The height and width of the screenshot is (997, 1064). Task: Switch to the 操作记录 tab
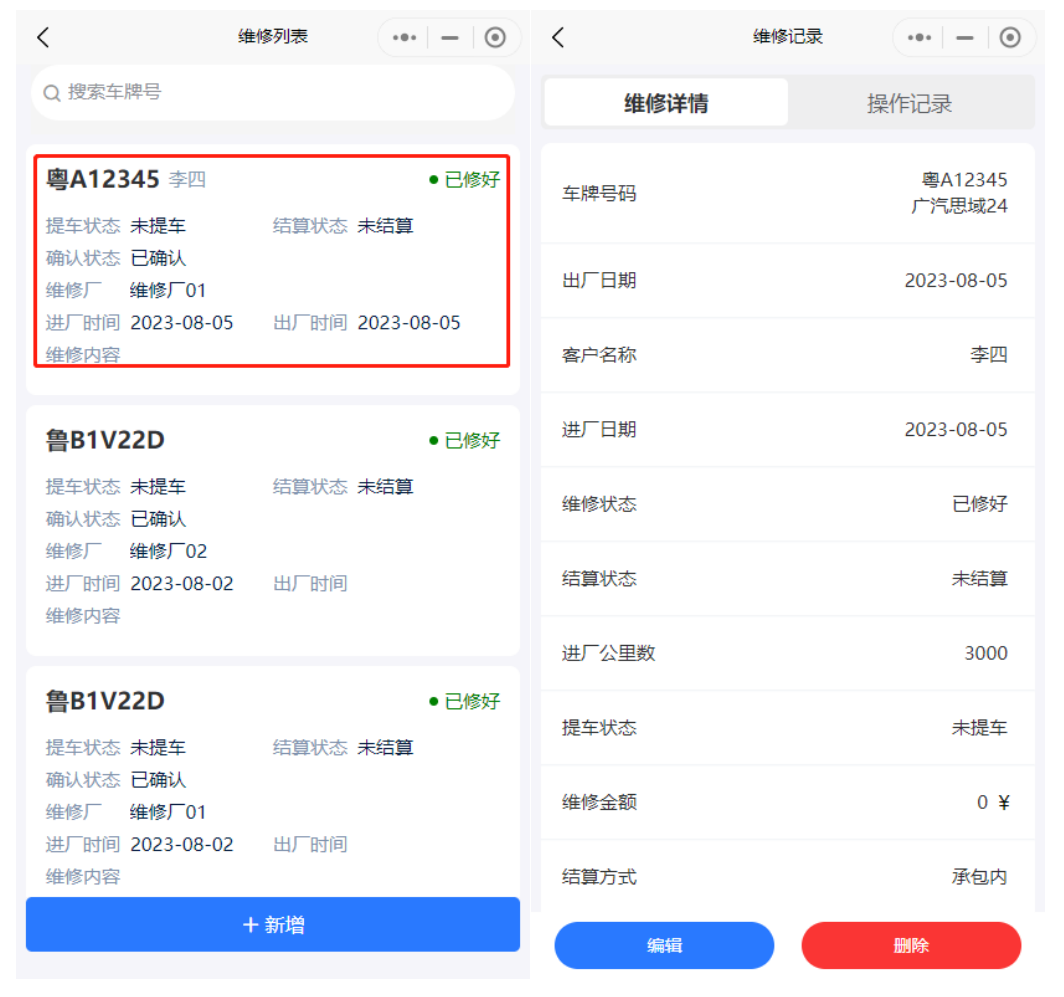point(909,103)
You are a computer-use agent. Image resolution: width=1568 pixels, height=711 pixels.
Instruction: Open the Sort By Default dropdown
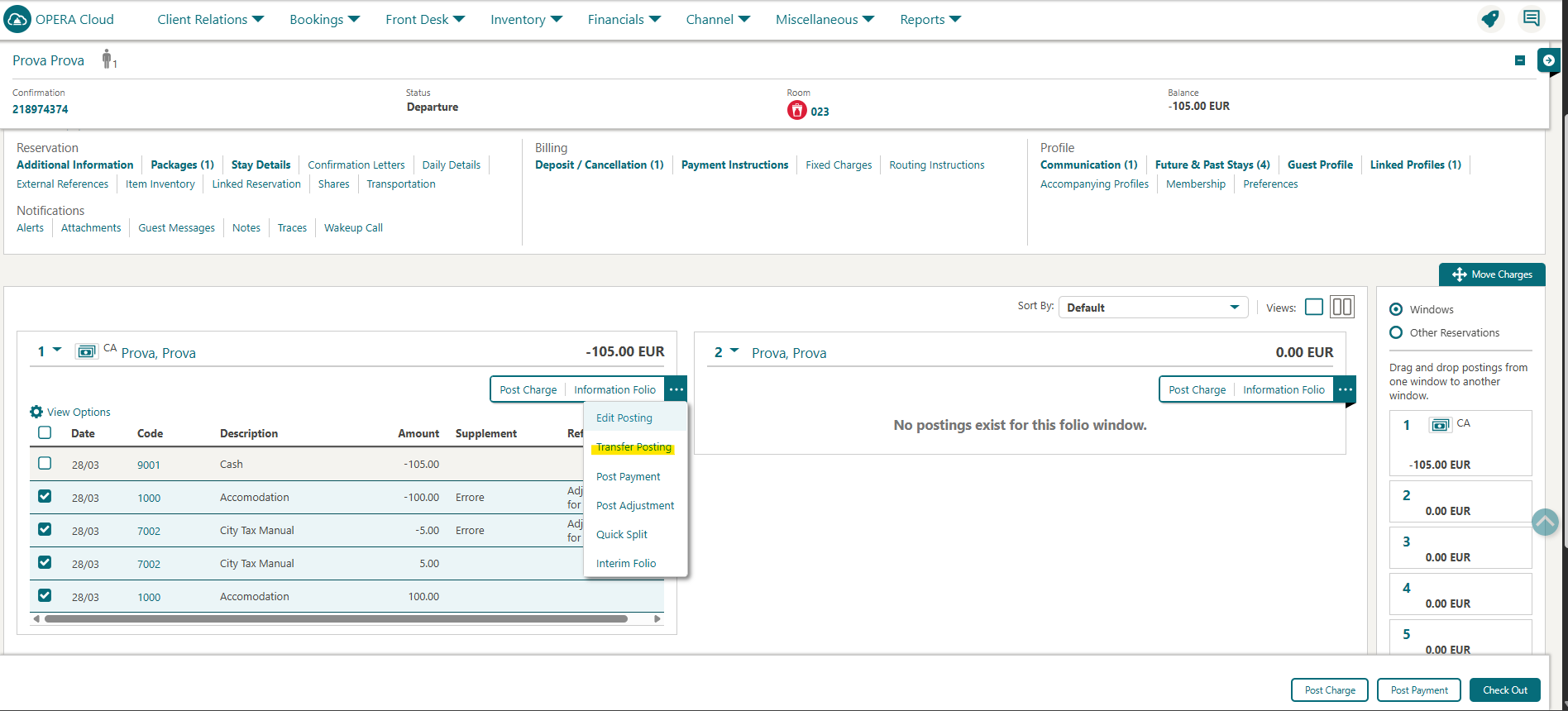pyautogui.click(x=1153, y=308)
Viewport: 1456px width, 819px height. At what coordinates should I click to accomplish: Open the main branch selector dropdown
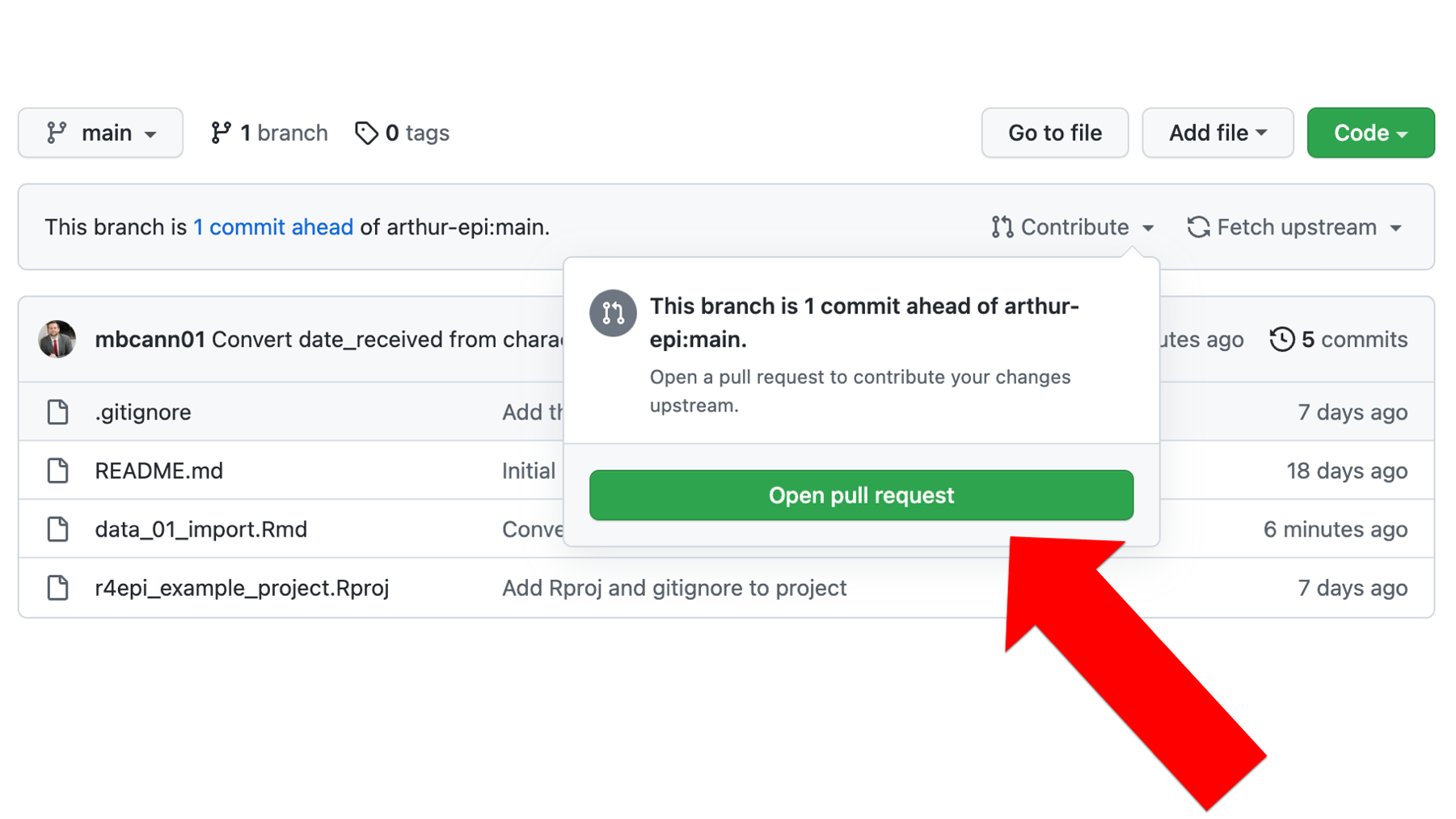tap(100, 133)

• • • • •

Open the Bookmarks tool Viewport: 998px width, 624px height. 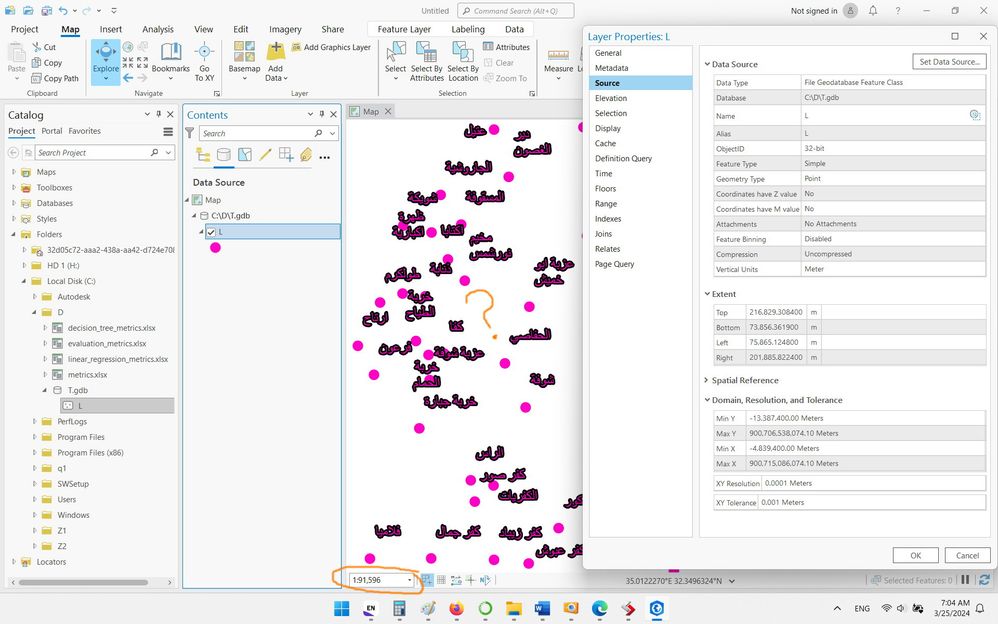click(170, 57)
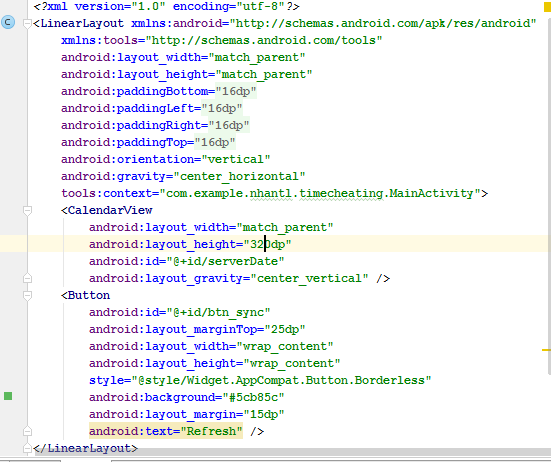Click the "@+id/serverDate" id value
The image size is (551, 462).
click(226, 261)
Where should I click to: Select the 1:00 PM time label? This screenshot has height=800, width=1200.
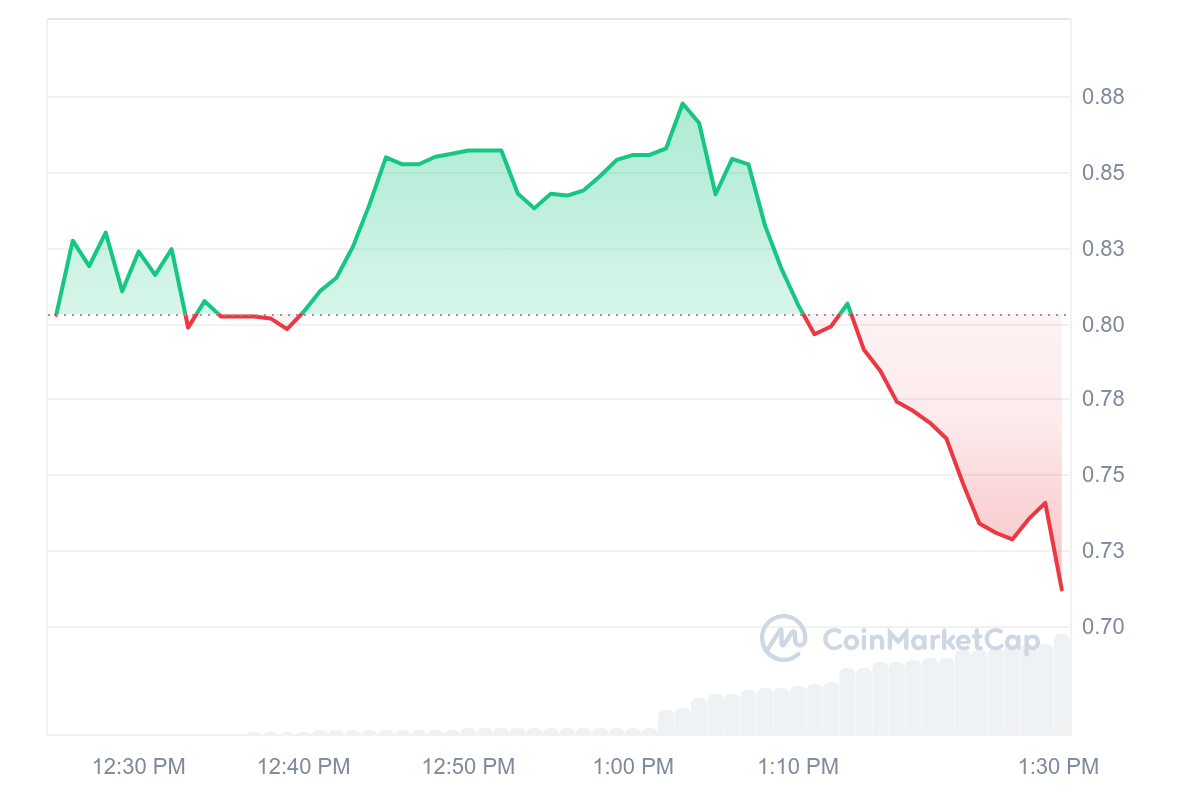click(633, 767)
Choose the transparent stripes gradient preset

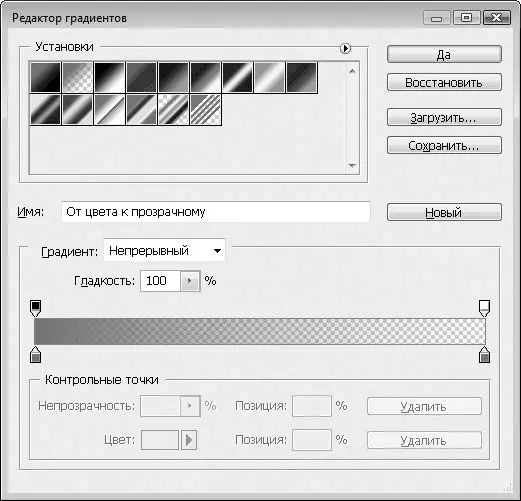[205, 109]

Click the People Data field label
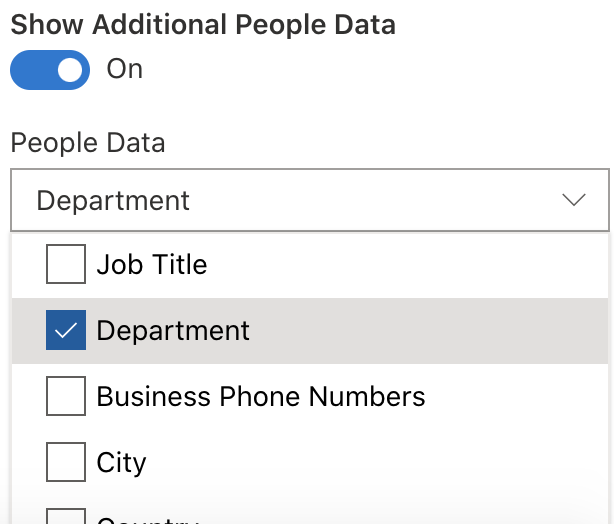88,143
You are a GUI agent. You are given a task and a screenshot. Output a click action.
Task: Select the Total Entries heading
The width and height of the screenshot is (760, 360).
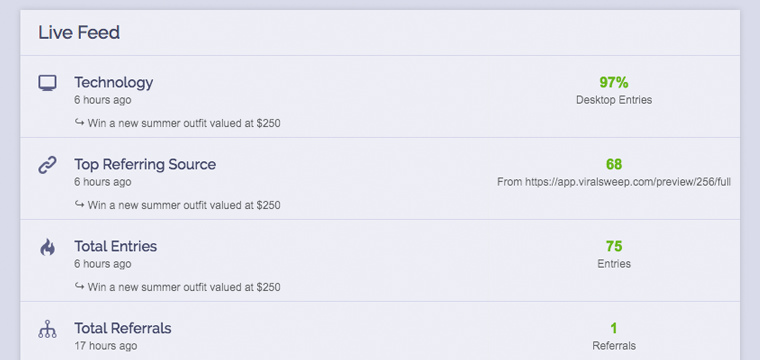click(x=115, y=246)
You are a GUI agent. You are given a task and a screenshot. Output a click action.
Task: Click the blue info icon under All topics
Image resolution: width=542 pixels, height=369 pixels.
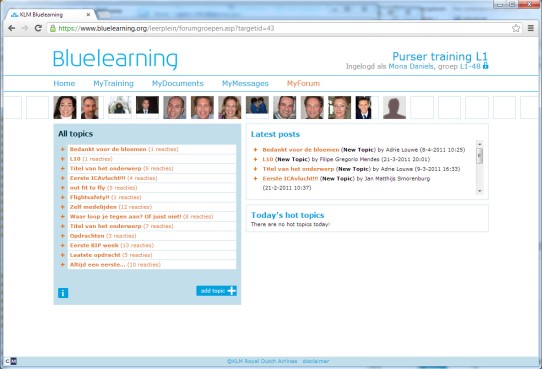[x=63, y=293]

• • • • •

Work to be completed - Your copy should hold the lines from the one with "Where should I" up to and including the one with "Task: Select the Total Entries heading", exactly as in the data above, and no pictures.

Result for this exercise -
Where should I click to: Select the 1:00 PM time label? This screenshot has height=800, width=1200.
click(633, 767)
Choose the transparent stripes gradient preset

[205, 109]

Click the People Data field label
88,143
You are a GUI agent. You are given a task and a screenshot. Output a click action.
Task: Select the Total Entries heading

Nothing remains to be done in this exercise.